→ Выбранный текст:
########################################

О внетелесной жизни души можно только догадываться и верить в нее, либо не верить. Совсем отрицая эту возможность, мы отрицаем и душу. Если души нет, а есть только смертный мозг, работа которого называется психикой (от греческого психэ – «душа»), то в чем отличие психотерапевта от автомеханика? И какой смысл ремонтировать эту машинку, которой все равно скоро на слом, на свалку?

Если я не допускаю и мысли о возможности инобытной жизни души после исчезновения тела, то мне нечем и незачем помогать людям, которые потеряли близких или сами страшатся смерти. Нечем помочь и себе самому.

И – очень важный вопрос науке – куда девать факты, свидетельствующие, что хотя мозг – вместитель и инструмент, исполнитель душевной деятельности, сиречь психики, но душевная жизнь возможна и вне мозга? Так музыка живет и в звучании, во время исполнения, и вне звучания: в партитуре, в мысли, в душе, в тишине…

Факты душевной жизни вне тела и мозга у меня есть. Личные факты – события жизни собственной. Главное среди них – встреча с Вангой, через которую произошла встреча с моей мамой, к тому времени уже ушедшей. (Подробней об этой встрече дальше.)

Есть связь ушедших и живущих, все продолжается. Когда знаешь это, неизбежность смерти легко принять как продолжение Жизни-в-Целом.

Когда осознаешь путь из вечности в вечность как жизненную сверхзадачу – основной ценностью становится радость знания, восторг духа. А ценность здоровья и прочих благ делается относительной: да, хорошо – но как самоцель абсурдно.

Прощание и прощение, принятие перехода – вот чему учится душа в этой жизни, сколько бы она ни длилась.

Сказание об Отце Деревьев

Сейчас это райское место омрачено тенью войны. А тогда, когда я впервые сюда приехал и начал свою первую книгу, вперемешку со стихотворным бредом и любовными письмами, здесь еще обитала неспугнутая тишина.

########################################

Записи, взятые из коллекции

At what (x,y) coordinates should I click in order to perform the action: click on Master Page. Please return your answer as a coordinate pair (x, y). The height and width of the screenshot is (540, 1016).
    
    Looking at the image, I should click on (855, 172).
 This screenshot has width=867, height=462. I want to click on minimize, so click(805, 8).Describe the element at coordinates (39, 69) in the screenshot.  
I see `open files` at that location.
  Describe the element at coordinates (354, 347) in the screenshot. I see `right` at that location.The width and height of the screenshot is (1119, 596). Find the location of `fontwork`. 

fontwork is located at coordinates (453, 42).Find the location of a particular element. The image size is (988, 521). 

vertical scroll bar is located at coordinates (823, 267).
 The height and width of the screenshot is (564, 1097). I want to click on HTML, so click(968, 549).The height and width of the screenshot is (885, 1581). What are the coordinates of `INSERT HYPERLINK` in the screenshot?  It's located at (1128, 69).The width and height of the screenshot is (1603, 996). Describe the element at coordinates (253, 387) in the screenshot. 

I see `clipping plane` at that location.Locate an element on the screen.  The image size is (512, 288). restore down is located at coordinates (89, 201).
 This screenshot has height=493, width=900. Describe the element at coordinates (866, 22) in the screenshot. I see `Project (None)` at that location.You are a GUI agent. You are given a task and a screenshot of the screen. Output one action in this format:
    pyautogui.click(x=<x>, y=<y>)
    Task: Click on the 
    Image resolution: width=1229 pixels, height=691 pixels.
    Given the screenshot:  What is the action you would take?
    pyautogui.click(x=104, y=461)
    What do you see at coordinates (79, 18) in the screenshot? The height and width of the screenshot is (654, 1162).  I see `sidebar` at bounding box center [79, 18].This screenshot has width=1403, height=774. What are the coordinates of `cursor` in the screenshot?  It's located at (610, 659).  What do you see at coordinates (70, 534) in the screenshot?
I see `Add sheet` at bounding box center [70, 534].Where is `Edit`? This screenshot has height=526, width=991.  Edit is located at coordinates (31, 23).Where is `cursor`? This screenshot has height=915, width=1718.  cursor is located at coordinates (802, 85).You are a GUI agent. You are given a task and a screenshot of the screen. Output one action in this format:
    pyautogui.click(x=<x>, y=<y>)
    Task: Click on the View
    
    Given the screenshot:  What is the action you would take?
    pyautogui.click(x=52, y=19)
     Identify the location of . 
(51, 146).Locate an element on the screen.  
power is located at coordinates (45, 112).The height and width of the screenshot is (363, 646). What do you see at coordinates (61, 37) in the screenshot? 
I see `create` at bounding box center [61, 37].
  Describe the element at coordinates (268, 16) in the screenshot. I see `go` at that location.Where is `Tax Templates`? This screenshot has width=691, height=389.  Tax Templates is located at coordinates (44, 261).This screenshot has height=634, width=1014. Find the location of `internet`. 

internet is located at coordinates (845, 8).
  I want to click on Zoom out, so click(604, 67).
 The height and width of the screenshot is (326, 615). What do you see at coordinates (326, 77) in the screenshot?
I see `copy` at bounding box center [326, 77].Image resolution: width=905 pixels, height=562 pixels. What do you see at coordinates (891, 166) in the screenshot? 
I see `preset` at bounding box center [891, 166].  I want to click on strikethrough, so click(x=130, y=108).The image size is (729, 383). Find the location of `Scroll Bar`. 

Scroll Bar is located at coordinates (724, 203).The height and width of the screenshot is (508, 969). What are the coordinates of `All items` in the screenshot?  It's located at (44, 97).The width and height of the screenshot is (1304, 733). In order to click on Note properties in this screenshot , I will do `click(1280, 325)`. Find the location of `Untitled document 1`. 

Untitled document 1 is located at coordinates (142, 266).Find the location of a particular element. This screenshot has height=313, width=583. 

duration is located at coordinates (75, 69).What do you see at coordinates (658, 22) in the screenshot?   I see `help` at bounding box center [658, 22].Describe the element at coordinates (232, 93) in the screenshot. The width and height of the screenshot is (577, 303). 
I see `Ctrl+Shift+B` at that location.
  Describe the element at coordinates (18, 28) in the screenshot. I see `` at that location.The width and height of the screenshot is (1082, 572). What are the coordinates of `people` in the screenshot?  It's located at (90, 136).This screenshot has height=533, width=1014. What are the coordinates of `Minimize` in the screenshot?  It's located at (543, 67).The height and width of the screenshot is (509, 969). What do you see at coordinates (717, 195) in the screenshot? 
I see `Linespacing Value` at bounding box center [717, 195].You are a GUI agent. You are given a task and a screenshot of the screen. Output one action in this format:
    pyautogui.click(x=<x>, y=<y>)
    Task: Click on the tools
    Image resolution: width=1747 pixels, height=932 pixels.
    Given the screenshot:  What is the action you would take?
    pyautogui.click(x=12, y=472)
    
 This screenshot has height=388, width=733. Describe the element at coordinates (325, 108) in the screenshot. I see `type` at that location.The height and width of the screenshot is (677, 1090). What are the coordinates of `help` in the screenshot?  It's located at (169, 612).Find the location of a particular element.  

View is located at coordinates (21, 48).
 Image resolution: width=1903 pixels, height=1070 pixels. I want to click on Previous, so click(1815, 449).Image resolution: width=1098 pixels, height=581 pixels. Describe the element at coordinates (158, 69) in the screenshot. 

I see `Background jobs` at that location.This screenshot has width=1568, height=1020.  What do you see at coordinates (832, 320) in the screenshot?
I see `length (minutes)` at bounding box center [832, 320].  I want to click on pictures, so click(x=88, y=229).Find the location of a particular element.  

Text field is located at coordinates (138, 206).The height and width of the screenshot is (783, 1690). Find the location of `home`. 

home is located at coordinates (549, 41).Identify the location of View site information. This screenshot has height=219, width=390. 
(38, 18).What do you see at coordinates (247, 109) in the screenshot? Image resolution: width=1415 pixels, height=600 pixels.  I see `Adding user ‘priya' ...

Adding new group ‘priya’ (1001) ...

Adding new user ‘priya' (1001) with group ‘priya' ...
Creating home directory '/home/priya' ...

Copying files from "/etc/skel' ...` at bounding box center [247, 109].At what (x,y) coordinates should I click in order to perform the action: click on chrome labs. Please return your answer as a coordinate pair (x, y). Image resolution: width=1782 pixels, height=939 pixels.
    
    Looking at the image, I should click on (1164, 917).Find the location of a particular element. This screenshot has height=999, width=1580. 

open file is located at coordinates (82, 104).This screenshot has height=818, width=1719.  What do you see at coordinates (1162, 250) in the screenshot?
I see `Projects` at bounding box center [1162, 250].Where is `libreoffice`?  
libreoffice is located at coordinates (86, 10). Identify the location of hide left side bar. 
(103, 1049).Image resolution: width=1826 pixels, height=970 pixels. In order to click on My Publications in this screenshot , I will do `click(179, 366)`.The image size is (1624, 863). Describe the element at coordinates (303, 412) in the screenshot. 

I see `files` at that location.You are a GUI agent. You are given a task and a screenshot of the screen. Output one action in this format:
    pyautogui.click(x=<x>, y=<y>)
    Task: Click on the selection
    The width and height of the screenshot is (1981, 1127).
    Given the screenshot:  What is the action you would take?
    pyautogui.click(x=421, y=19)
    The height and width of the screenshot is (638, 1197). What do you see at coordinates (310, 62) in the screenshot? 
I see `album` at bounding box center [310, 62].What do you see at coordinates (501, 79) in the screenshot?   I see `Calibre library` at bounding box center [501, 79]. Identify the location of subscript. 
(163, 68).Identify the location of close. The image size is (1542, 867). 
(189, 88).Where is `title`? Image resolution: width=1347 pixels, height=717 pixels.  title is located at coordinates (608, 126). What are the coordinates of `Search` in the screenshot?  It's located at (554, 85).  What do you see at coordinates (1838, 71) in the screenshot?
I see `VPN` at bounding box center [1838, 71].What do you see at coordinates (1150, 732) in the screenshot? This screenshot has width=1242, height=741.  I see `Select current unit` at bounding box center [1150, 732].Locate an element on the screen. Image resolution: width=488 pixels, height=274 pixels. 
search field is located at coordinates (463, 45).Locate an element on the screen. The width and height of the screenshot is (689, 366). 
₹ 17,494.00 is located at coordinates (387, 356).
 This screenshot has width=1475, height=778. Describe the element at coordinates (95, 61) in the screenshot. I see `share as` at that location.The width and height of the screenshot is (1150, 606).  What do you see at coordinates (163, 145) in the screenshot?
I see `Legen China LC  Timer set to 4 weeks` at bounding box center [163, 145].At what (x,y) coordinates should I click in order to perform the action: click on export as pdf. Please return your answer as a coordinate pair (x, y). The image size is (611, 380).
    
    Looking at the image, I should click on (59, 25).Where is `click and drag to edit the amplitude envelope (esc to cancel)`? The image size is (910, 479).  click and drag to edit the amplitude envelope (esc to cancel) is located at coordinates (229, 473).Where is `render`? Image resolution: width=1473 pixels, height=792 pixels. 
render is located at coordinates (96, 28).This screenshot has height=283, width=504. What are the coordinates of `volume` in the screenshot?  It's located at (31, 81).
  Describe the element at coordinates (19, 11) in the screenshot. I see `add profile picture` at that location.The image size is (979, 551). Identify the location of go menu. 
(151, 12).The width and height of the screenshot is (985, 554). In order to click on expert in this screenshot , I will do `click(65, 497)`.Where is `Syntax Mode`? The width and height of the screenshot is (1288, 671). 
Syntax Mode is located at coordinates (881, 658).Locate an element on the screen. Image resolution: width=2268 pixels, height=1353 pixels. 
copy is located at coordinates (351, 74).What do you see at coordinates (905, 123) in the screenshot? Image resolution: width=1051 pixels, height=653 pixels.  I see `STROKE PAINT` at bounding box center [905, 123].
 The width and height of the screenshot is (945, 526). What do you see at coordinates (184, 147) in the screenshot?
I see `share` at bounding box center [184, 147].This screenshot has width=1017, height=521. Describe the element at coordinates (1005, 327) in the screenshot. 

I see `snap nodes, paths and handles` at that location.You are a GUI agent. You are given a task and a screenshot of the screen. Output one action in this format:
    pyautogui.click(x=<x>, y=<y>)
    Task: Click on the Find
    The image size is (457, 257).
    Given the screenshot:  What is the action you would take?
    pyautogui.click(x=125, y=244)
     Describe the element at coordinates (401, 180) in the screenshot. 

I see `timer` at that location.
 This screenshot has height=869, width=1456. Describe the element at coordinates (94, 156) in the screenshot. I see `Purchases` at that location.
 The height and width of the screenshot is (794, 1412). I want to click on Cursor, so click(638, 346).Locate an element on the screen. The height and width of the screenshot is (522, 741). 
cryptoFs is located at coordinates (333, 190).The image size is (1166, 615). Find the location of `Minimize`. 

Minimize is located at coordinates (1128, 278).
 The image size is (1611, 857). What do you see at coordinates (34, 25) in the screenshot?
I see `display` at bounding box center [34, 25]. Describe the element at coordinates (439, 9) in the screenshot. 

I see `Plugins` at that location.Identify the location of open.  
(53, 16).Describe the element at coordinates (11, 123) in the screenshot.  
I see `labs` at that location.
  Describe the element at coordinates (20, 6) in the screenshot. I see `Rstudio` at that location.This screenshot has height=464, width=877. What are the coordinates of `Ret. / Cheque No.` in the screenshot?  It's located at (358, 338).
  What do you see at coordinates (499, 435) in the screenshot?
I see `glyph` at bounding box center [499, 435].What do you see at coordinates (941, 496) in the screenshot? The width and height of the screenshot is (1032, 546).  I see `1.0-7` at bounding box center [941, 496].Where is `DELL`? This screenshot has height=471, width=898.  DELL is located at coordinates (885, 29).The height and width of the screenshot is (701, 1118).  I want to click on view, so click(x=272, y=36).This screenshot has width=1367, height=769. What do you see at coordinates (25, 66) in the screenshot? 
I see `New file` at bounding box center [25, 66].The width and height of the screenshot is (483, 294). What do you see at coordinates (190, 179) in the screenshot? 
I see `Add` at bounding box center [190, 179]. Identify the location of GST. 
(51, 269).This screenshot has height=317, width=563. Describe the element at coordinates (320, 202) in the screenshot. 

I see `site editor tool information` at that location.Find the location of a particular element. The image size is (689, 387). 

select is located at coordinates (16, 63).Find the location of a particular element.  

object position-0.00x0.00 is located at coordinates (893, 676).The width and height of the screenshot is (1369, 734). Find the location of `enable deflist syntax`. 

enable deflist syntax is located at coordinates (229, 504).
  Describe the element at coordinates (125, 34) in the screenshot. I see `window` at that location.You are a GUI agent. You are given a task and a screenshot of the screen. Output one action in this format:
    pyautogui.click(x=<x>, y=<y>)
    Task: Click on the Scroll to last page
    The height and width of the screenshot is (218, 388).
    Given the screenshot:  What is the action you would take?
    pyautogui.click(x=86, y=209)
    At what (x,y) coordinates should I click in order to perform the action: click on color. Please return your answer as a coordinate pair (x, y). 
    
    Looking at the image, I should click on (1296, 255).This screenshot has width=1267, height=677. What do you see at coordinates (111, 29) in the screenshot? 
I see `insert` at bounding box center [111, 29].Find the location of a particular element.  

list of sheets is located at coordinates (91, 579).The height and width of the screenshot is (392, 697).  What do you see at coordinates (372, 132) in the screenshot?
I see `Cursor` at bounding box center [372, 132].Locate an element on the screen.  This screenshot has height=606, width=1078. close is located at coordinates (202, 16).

########################################

→ Задание:
Определите, соответствуют ли выбранному тексту утверждения (a), (b) и (c). На каждое ответьте «да» или «нет» и приведите точную цитату, которая это решает. (a) Встреча с мамой автора произошла через Вангу. (b) Основной ценностью в тексте названо здоровье. (c) Слово «психика» возводится к латинскому слову. Записи получены из другого источника.

→ Решение:
(a) Да: «встреча с Вангой, через которую произошла встреча с моей мамой».
(b) Нет: «основной ценностью становится радость знания, восторг духа. А ценность здоровья и прочих благ делается относительной».
(c) Нет: «от греческого психэ – «душа»».